6.4En ce qui concerne le fait que le requérant n’a pas demandé l’autorisation d’introduire une requête en contrôle judiciaire de la décision relative à l’examen des risques avant renvoi, le Comité prend note de l’argument de l’État partie, qui indique que cette décision peut, sous réserve d’autorisation, faire l’objet d’un contrôle judiciaire par la Cour fédérale du Canada, et qu’un sursis à l’exécution de la mesure de renvoi peut également être accordé dans l’attente de la décision définitive. Au vu des informations figurant dans le dossier, le Comité constate que le paragraphe 4 de l’article 18.1 de la loi sur les cours fédérales dispose que le contrôle judiciaire par la Cour fédérale d’une décision relative à l’examen des risques avant renvoi ne se limite pas aux erreurs de droit et aux simples vices de procédure et que la Cour peut examiner l’affaire au fond (voir par. 4.5). Le Comité constate également que le requérant n’invoque pas d’argument pour étayer son affirmation selon laquelle le contrôle judiciaire d’une décision relative à l’examen des risques avant renvoi ne constitue pas un recours utile. Il se borne à affirmer que cette procédure est très coûteuse et inefficace car ses chances d’aboutir sont faibles. À cet égard, le Comité rappelle que de simples doutes quant à l’utilité d’un recours ne dispensent pas un requérant de l’épuiser et que la Cour fédérale peut, s’il y a lieu, examiner une affaire sur le fond. En conséquence, le Comité estime que le requérant n’a pas épuisé tous les recours internes disponibles car il n’a pas saisi la Cour fédérale d’une demande de contrôle judiciaire de la décision relative à l’examen des risques avant renvoi.
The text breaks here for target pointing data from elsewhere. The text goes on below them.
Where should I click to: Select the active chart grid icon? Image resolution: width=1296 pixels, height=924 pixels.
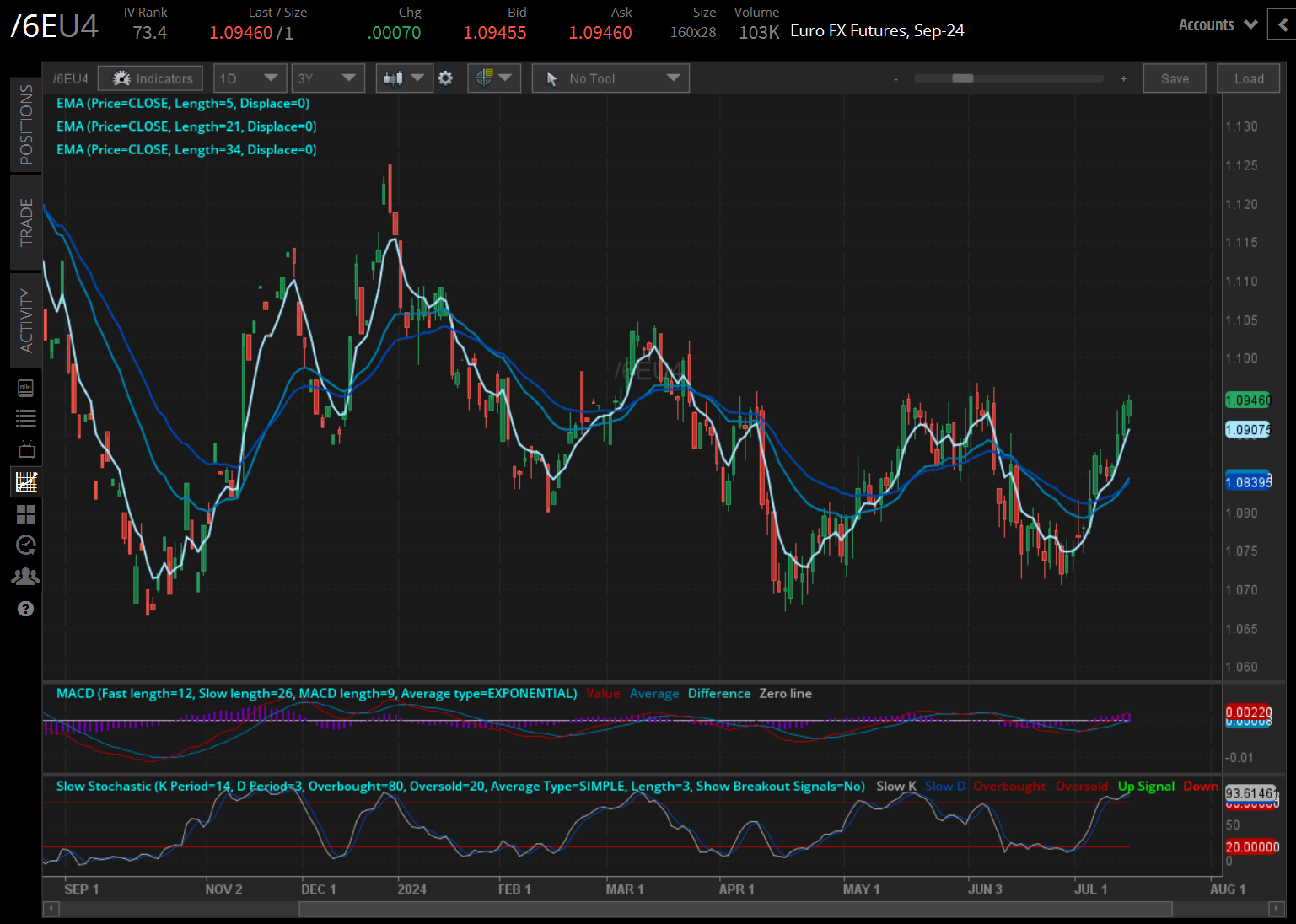pyautogui.click(x=26, y=481)
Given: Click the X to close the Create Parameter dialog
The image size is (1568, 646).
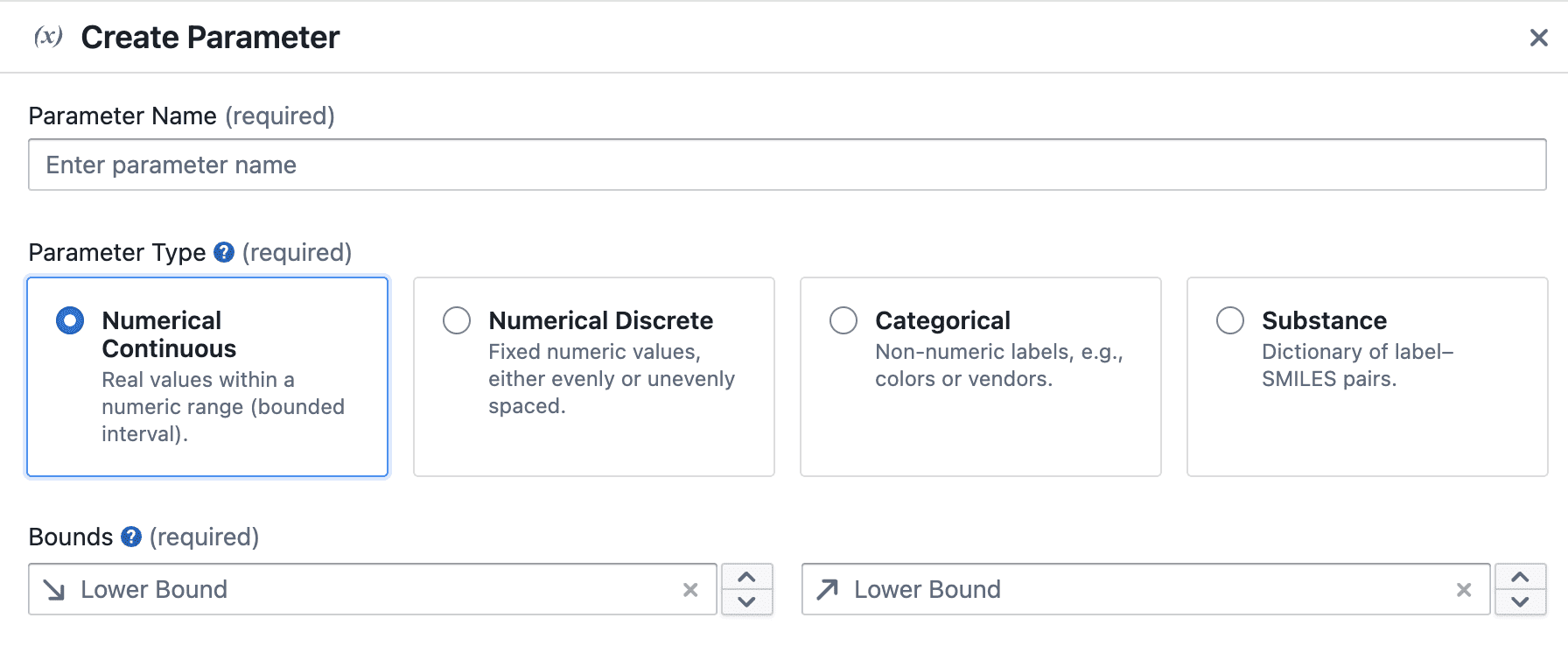Looking at the screenshot, I should pyautogui.click(x=1539, y=38).
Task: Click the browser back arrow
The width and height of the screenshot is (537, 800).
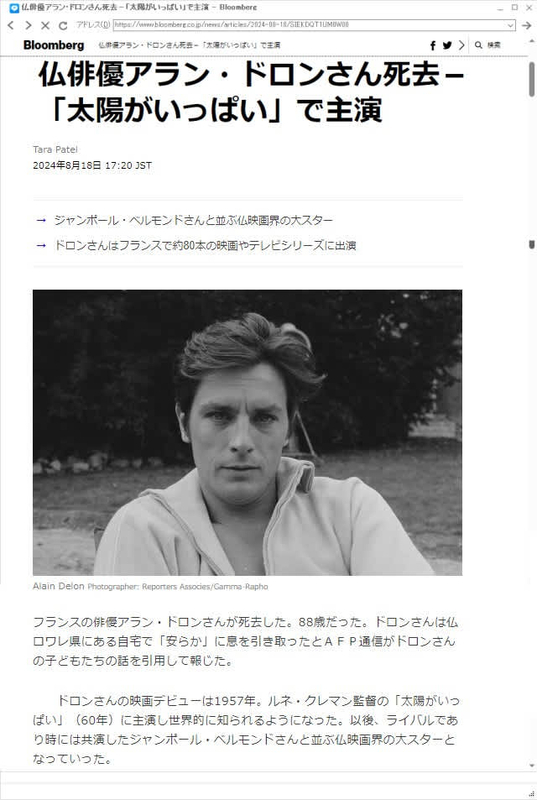Action: (11, 25)
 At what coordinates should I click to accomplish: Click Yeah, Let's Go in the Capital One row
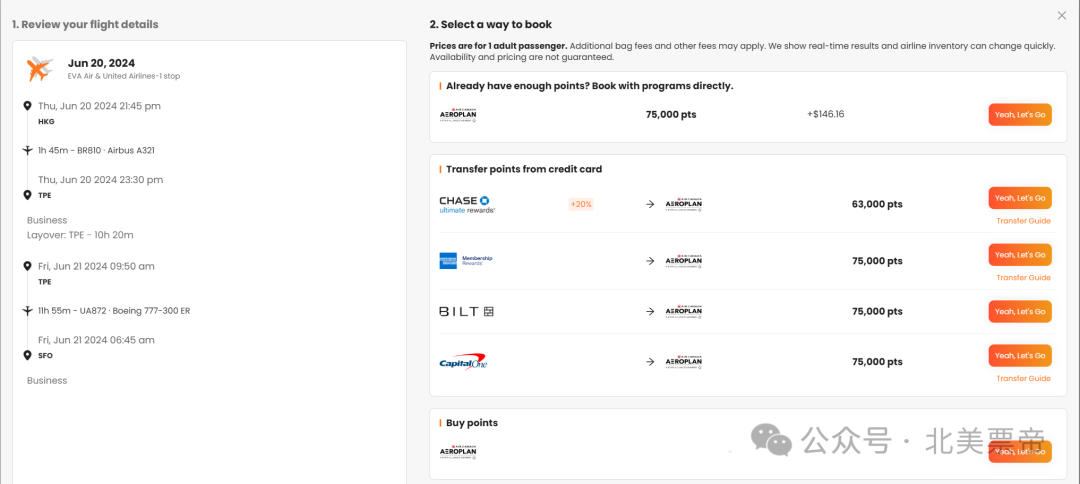(x=1020, y=355)
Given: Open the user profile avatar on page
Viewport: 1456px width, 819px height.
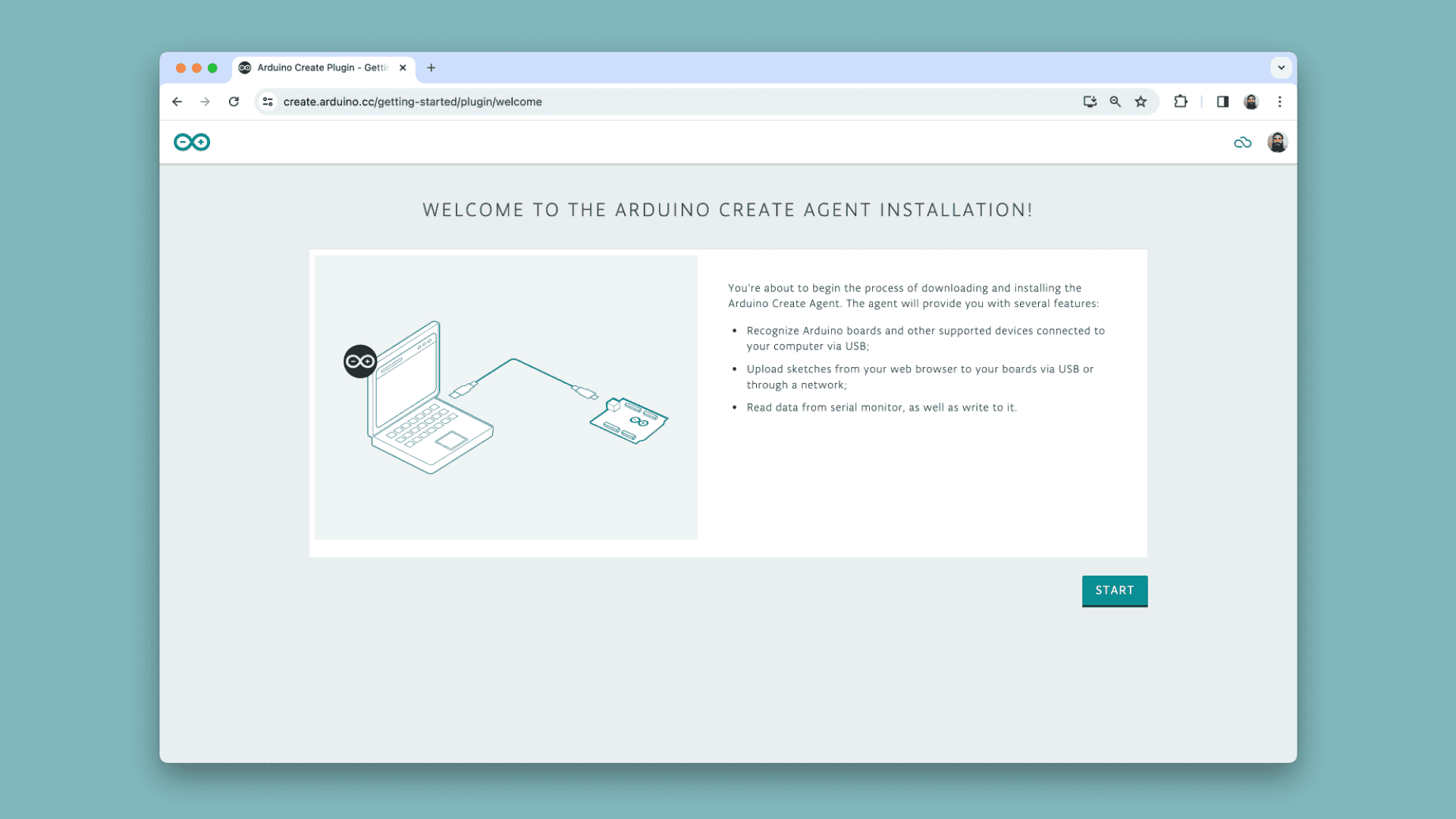Looking at the screenshot, I should 1277,142.
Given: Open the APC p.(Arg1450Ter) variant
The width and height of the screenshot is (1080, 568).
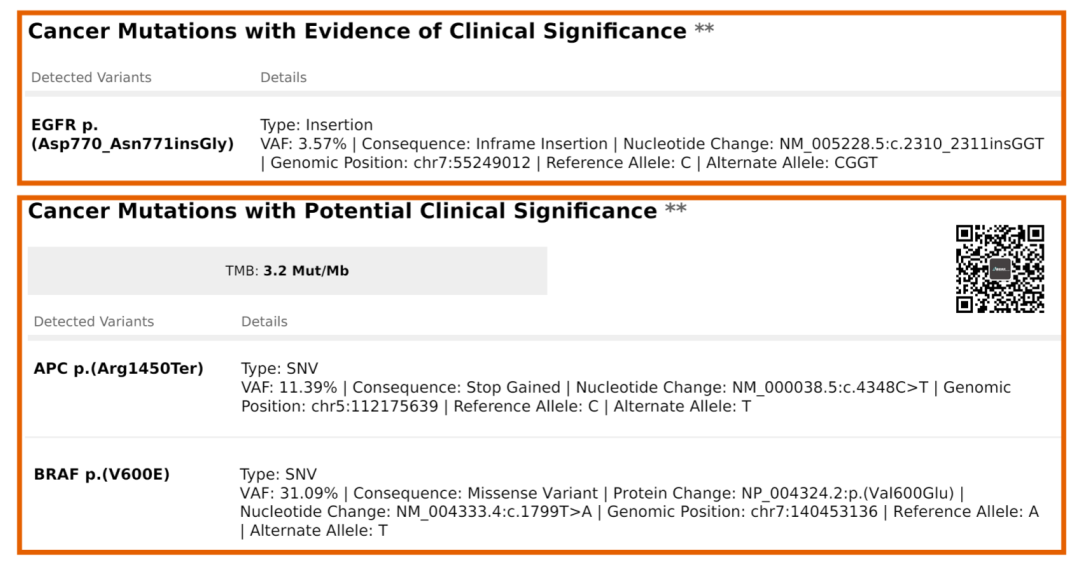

6.5Le Comité rappelle que, pour être recevable au regard du paragraphe 2 de l’article 22 de la Convention et de l’article 113 b) de son règlement intérieur, une requête doit apporter le minimum de preuves requis aux fins de la recevabilité. Il prend note de l’argument de l’État partie selon lequel la communication est manifestement mal fondée, faute d’être suffisamment étayée. À cet égard, le Comité relève l’affirmation du requérant selon laquelle il a été arrêté et torturé en raison de ses activités politiques en 1992 et 1993. Il relève que le requérant n’a obtenu un certificat médical que le 19 novembre 2015, alors que son expulsion vers l’Inde était imminente, soit la veille du jour auquel il a déposé sa requête auprès du Comité. De l’avis du Comité, le fait que le requérant n’avait pas demandé le certificat avant cette date afin de le présenter aux autorités de l’État partie à l’appui de sa demande d’asile affaiblit sensiblement la force probante de ce document. Le Comité fait observer par ailleurs que, bien que le requérant ait été arrêté du fait de ses activités politiques, la police ne l’a pas mis en accusation, n’a pas enregistré son arrestation et l’a remis en liberté contre un pot-de-vin. Le Comité constate en outre que rien dans la requête n’indique que le requérant ait été politiquement actif lors de son long séjour à l’étranger. L’allégation selon laquelle la police indienne estime qu’il apporte son concours à des terroristes sikhs n’est donc étayée par aucune preuve. À cet égard, on comprend mal pourquoi le père du requérant, qui n’a pas signalé avoir rencontré quelque problème que ce soit du fait de ses propres activités politiques au sein du parti Shiromani Akali Dal (Amritsar/Mann), serait arrêté et torturé en raison du retour au pays du requérant, lequel a été absent pendant vingt-trois ans et n’a présenté aucun élément montrant qu’il avait mené une quelconque activité politique. Le Comité constate que les affirmations du requérant, qui ne sont fondées que sur ses propres affirmations concernant des événements passés, ne sont pas suffisantes pour établir qu’il courrait un risque direct d’être torturé s’il était renvoyé en Inde. Compte tenu de ce qui précède, le Comité considère que le requérant n’a pas suffisamment étayé, aux fins de la recevabilité, son affirmation selon laquelle il courrait personnellement un risque réel et prévisible d’être soumis à la torture.

6.6En conséquence, le Comité décide :

a)Que la requête est irrecevable au regard des paragraphes 2 et 5 b) de l’article 22 de la Convention ;

b)Que la présente décision sera communiquée au requérant et à l’État partie.